[Data for this exercise]

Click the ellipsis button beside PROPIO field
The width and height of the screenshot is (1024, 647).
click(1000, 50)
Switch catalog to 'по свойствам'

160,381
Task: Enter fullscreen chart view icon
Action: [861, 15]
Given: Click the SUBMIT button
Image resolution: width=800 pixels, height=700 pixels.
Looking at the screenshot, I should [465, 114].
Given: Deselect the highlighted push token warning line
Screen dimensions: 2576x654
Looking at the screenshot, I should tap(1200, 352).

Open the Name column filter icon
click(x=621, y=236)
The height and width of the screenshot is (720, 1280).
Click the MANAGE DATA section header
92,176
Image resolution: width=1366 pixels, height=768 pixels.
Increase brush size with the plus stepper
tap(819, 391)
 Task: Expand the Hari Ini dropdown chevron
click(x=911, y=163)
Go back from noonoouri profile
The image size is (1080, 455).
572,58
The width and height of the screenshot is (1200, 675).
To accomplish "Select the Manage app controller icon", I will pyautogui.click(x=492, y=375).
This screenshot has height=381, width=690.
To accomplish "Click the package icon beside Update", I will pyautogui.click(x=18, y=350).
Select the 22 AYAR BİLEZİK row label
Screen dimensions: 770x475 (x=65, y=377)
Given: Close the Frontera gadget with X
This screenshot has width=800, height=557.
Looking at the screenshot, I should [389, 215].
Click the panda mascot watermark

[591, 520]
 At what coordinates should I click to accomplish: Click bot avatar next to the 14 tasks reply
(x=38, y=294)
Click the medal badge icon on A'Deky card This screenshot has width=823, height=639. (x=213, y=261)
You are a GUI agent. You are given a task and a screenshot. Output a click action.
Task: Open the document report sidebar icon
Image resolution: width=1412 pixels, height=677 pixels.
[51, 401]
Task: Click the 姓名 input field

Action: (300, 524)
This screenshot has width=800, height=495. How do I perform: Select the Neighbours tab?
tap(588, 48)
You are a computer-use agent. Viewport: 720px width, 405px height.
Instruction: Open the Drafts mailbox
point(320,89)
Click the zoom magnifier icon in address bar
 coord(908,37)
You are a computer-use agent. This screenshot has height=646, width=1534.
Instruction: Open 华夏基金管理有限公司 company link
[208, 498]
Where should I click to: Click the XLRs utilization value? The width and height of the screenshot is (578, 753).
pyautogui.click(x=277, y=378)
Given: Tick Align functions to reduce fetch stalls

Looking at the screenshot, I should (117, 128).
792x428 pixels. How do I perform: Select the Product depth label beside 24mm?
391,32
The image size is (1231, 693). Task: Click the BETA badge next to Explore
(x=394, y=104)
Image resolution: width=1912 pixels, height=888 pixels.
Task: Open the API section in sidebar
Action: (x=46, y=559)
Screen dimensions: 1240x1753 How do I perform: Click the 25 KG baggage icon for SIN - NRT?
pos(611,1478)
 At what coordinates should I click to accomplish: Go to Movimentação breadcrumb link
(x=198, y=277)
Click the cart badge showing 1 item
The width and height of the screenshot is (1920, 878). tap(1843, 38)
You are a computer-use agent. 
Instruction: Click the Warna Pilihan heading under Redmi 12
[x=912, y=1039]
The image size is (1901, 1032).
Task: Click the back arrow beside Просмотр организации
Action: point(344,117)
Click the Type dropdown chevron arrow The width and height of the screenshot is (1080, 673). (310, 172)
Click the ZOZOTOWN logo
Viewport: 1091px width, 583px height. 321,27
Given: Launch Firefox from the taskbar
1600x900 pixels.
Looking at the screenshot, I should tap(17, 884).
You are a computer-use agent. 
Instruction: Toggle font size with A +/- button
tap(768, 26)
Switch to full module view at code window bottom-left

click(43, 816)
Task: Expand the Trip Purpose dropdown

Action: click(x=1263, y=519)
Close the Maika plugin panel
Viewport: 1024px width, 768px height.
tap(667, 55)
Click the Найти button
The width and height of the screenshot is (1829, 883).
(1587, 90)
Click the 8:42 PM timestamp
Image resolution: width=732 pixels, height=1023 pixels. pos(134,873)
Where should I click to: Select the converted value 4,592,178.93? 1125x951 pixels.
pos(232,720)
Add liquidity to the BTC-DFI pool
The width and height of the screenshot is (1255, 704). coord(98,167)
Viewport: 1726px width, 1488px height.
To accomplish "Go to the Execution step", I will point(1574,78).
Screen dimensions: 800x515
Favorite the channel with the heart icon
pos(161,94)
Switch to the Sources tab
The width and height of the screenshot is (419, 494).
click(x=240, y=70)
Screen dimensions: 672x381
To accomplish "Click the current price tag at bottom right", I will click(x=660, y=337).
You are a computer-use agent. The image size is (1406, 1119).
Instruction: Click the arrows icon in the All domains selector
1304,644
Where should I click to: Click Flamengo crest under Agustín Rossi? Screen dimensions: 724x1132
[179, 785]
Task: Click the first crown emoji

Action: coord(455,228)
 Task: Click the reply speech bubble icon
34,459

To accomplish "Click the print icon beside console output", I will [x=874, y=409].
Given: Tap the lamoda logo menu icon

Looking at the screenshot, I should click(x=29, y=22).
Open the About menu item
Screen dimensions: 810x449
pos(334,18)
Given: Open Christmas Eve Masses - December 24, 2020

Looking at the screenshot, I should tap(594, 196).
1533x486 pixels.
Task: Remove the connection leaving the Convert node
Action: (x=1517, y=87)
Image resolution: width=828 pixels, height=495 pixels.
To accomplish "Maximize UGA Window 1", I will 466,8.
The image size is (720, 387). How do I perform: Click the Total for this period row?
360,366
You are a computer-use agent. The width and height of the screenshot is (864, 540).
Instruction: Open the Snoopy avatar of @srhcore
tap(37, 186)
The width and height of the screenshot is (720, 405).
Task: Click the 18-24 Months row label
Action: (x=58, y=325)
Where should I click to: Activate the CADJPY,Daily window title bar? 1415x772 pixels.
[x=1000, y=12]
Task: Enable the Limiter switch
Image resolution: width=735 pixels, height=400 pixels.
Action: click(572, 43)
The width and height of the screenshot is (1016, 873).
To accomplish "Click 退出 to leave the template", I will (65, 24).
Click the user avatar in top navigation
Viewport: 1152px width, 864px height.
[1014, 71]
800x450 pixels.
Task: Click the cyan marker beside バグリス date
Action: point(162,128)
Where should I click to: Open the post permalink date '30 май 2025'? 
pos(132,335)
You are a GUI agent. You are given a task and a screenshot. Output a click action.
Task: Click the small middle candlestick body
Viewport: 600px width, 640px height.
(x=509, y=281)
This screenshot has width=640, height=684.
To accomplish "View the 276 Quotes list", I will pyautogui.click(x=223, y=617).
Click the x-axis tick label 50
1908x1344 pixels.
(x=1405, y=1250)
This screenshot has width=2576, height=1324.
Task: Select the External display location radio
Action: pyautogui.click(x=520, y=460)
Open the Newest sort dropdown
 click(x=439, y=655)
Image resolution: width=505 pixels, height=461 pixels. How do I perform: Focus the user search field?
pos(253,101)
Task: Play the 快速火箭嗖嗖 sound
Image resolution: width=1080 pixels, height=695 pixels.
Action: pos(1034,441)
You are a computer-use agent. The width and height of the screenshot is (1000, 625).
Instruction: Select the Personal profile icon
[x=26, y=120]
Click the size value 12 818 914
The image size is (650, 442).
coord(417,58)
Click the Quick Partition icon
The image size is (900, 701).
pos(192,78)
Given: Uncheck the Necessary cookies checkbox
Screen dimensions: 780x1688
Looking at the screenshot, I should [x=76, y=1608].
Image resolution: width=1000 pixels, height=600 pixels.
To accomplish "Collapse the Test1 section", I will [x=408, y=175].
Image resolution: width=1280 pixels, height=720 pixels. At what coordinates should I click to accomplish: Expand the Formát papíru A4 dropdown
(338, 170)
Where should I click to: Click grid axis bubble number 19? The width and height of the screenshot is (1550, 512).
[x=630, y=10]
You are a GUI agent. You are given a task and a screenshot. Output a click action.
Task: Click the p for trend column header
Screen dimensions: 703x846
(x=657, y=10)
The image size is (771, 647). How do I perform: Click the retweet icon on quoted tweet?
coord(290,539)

[/Data for this exercise]

## The task
Across the listing above, find all lines where the word "computer" is present and copy them.

## Exercise solution
You are a computer-use agent. Viewport: 720px width, 405px height.
You are a computer-use agent. This screenshot has height=646, width=1534.
You are a computer-use agent. 
You are a computer-use agent. 
You are a computer-use agent. The image size is (1406, 1119).
You are a computer-use agent. The width and height of the screenshot is (864, 540).
You are a computer-use agent. The width and height of the screenshot is (1000, 625).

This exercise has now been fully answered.